Antitumor effects of carnertinib in castration resistant prostate cancer models: A comparative study with erlotinib

BACKGROUND AND PURPOSE Although preclinical results suggest that the inhibition of erb‐B1 or erb‐B2 can be an useful tool to castration resistant prostate cancer (CRPC), neither inhibitor demonstrated to provide benefit in this category of patient. Here, we compared the effects of erlotinib, a specific EGFR inhibitor, with those observed with Carnertinib, an orally available pan‐erbB receptor inhibitor, in a wide panel of hormone sensitive and independent prostate cancer cell lines. MATERIALS AND METHODS Variation in proliferation rate, cell cycle, and apoptosis after erlotinib and carnertinib treatments will be evaluated in vitro.
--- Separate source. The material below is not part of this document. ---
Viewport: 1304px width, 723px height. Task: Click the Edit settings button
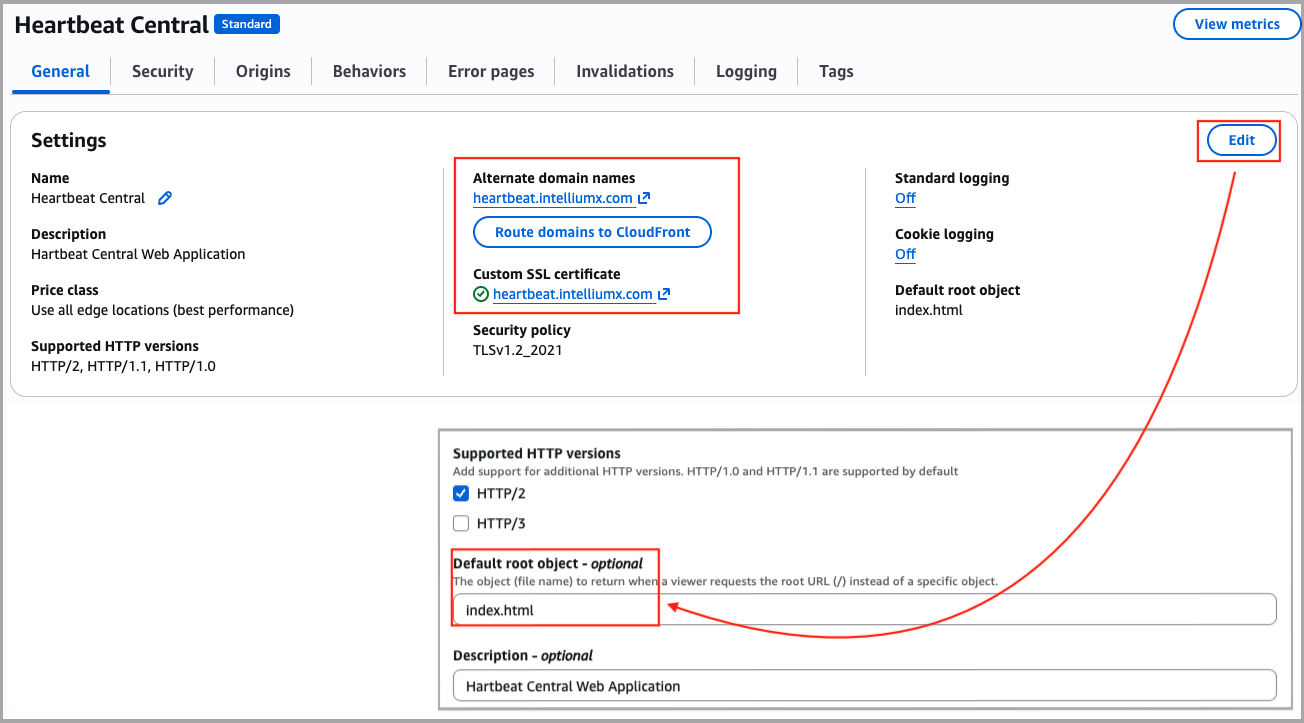click(1241, 140)
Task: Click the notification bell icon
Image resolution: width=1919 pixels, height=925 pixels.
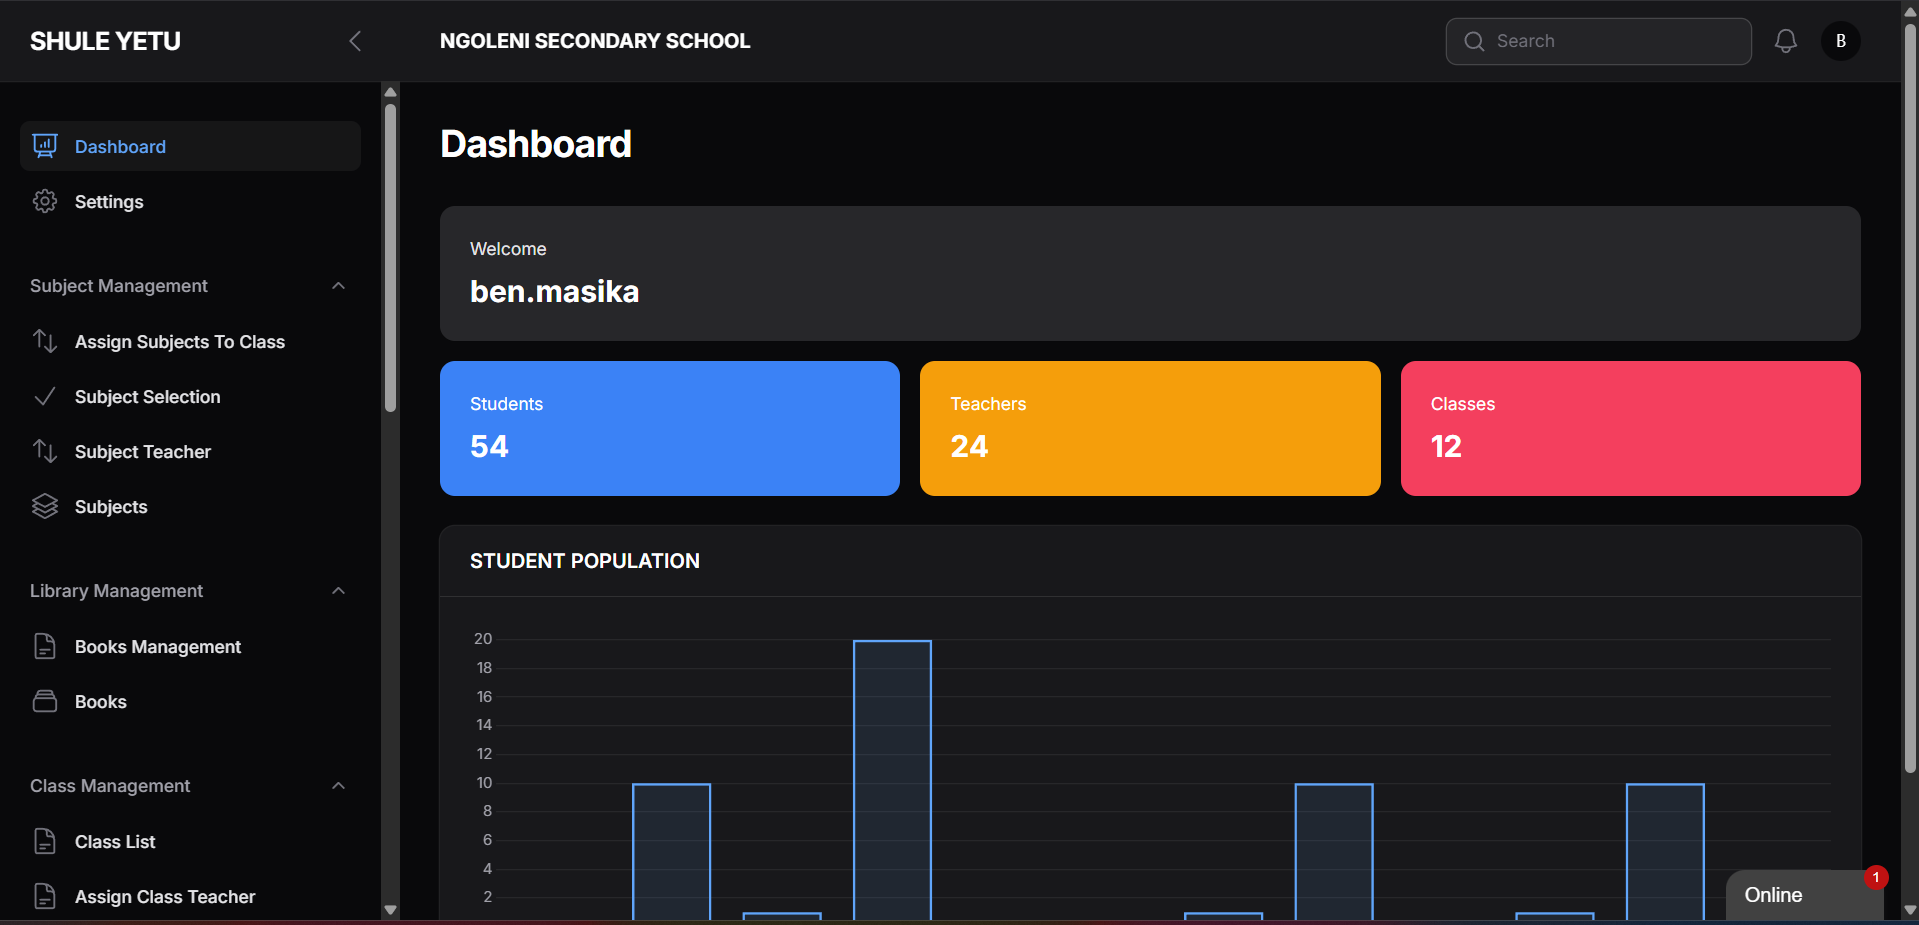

In vivo experiments were performed using two models of CRPC, 22rv1 (AR expressing), and PC3 (AR negative) cell lines grown in nude mice. Intact nude mice bearing 22rv1 cells also received bicalutamide (BCLT) in combination with anti‐target agents. RESULTS Here, we found that Erlotinib and carnertinib effectiveness was positively related to expression and activation levels of Her2, whereas erlotinib effectiveness was influenced to the EGFR/Her2 ratio resulting more effective when EGFR levels were significantly higher of Her2. Overall, in vitro carnertinib efficacy was higher than those observed with erlotinib. The combination between erlotinib and androgen deprivation therapy or BCLT showed no significant effects when compared to single treatments whereas carnertinib was active in presence of any anti‐hormone manipulation. CONCLUSIONS Erlotinib efficacy was higher in androgen‐sensitive PCa cells when we compare to the effects evident in CRPC cells, whereas the carnertinib efficacy may have therapeutical significance in Her2 overexpressing AR+ CRPC models in combination with hormone manipulation. Prostate 71:1481–1491, 2011. © 2011 Wiley‐Liss, Inc.